Model fitting fails on large datasets

Closed this issue 6 years ago · 5 comments

Thank you for developing this package and publishing it in this easily-installable and open way!
I was trying out the method on our lightsheet data, and the results on small patches look promising. However, if I try to apply it to a bigger chunk, TensorFlow complains:
ValueError: Cannot create a tensor proto whose content is larger than 2GB.
I already have algorithms in place to stitch spatial filers extracted from overlapping patches from another method (CNMF), however due to the large signal contamination from out-of-focus planes in the lightsheet, taking into account bigger areas with more planes would yield better results, if the computational costs do not become prohibitively large.

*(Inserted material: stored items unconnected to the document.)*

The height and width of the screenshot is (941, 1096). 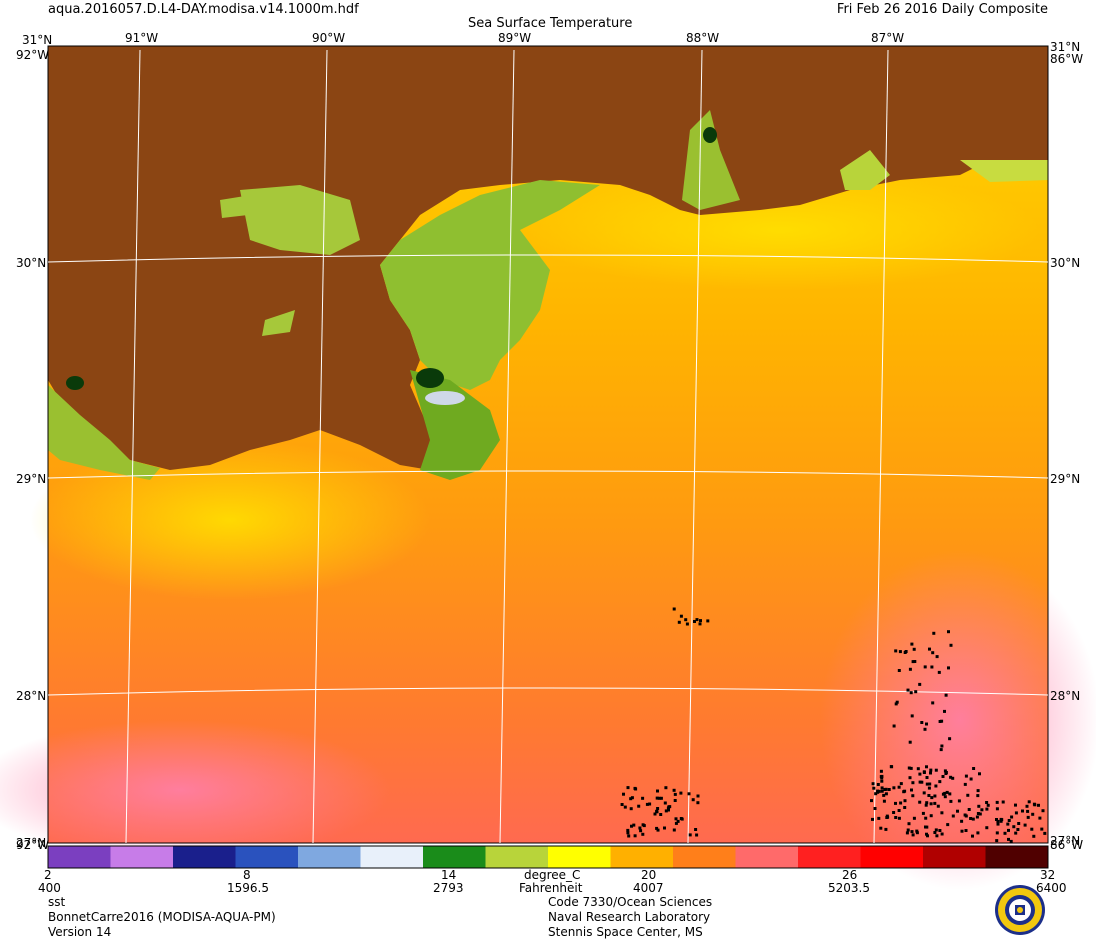 I want to click on nrl-seal-icon, so click(x=1020, y=910).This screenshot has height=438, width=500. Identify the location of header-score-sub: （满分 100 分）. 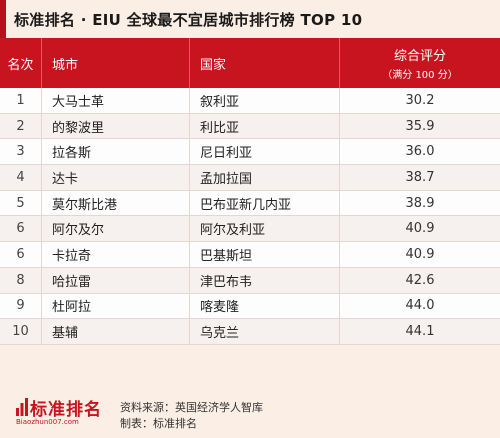
(420, 76).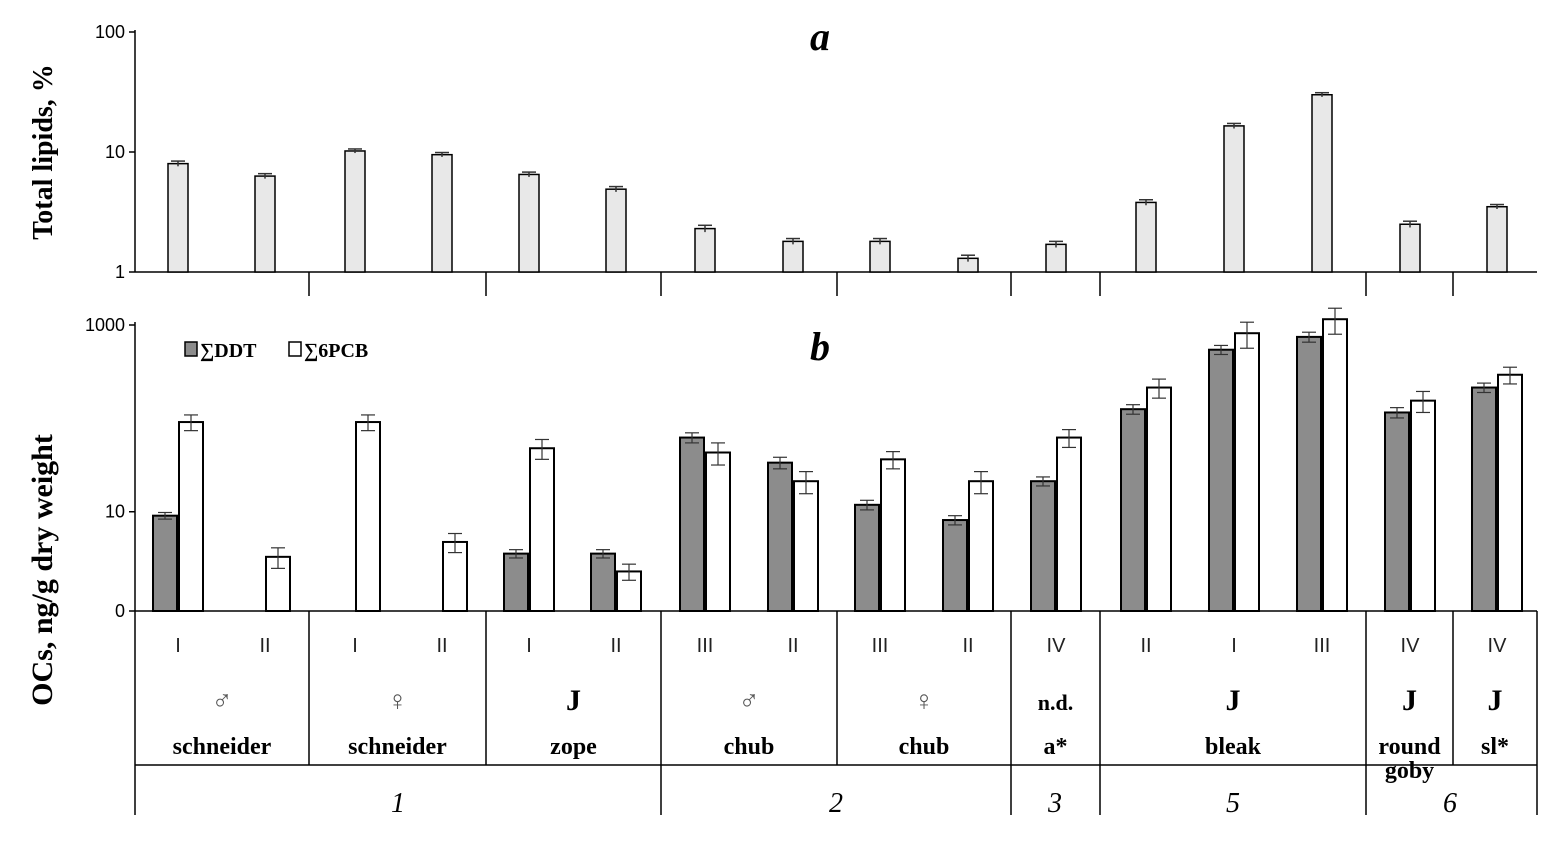 The height and width of the screenshot is (842, 1548). Describe the element at coordinates (1450, 804) in the screenshot. I see `site-label: 6` at that location.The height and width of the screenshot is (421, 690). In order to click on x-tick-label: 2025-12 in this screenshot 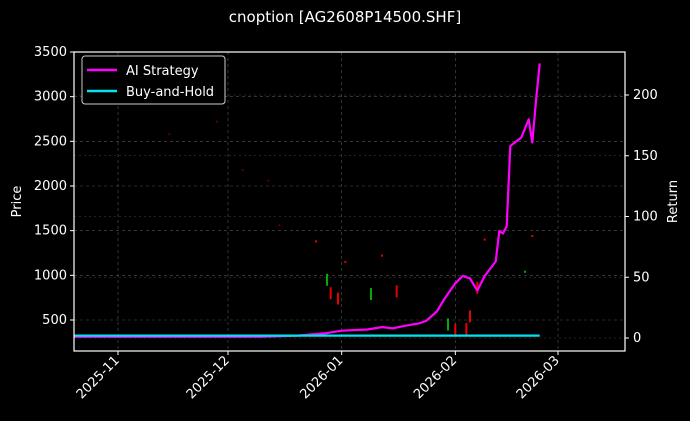, I will do `click(208, 378)`.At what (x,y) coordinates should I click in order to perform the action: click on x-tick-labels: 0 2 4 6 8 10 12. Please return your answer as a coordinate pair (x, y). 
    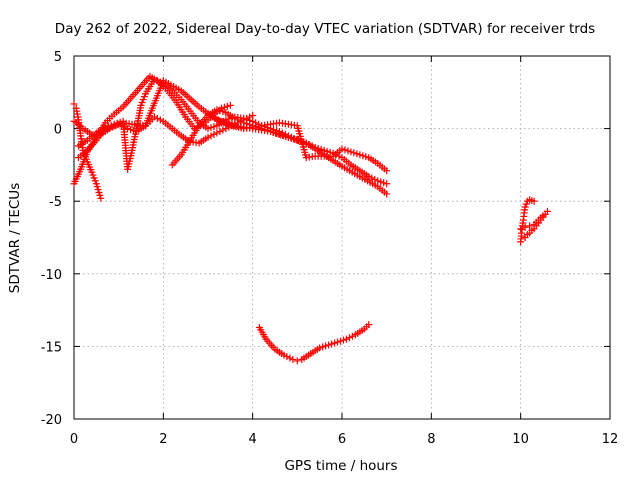
    Looking at the image, I should click on (344, 440).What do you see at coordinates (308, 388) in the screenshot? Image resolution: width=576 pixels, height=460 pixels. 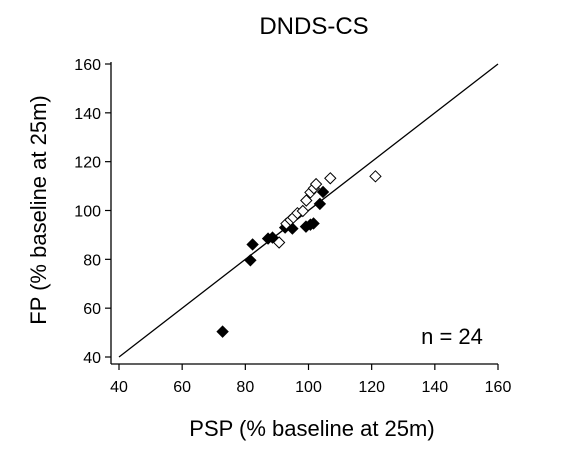 I see `x-tick-label: 100` at bounding box center [308, 388].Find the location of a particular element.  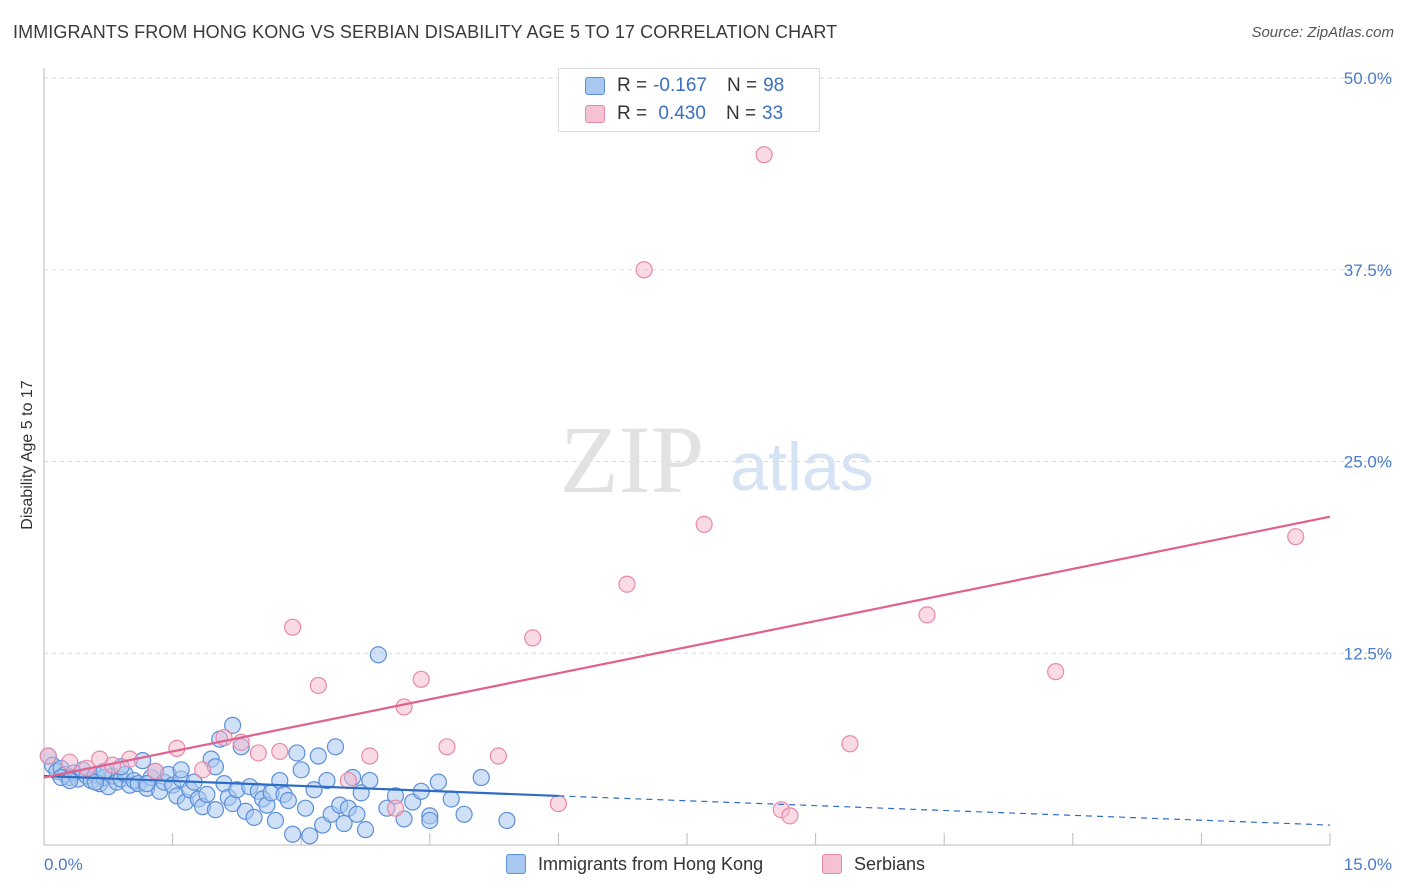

Answer 1 · 2018-04-10T19:30:01.000Z

Thank you for trying out our framework.

Currently a single filter bank cannot be larger than 2GB. Could that be a problem in your case? Could you please let me know the shape of the input data (X) and the number of sources (K)?

Answer 2 · 2018-04-11T08:58:34.000Z

This is quite likely to be true, the input data is 1275 frames, 1266720 voxels and I have set the number of sources to 1000, which I guess all together was to ambitious to try at once. Memory-wise the computer should be able to handle it though (there is 128 GB of RAM), I guess this is a tensorflow-related limit?
Does the run-time of the algorithm scale linearly with the dimensions of the tensors?

Answer 3 · 2018-04-11T09:12:20.000Z

@aboettcher : apparently this is a well known limit of tensorflow that can be circumvented by first creating a placeholder and then feeding the array during initialisation time (see https://stackoverflow.com/questions/35394103/initializing-tensorflow-variable-with-an-array-larger-than-2gb). Would that solution work for us as well?

Answer 4 · 2018-04-11T10:53:39.000Z

Given the dimensions provided by @vilim the problem should be the size of the filter banks. They are currently initialized using tensorflow.constant with a (random) numpy array as initialization. That technique unnecessarily adds large constants to the graph. The approach pointed out by @wielandbrendel should avoid that problem. I will update the code accordingly.

Answer 5 · 2018-04-17T09:01:53.000Z

Commits 0ea7801 and 5ad43fd should fix that issue.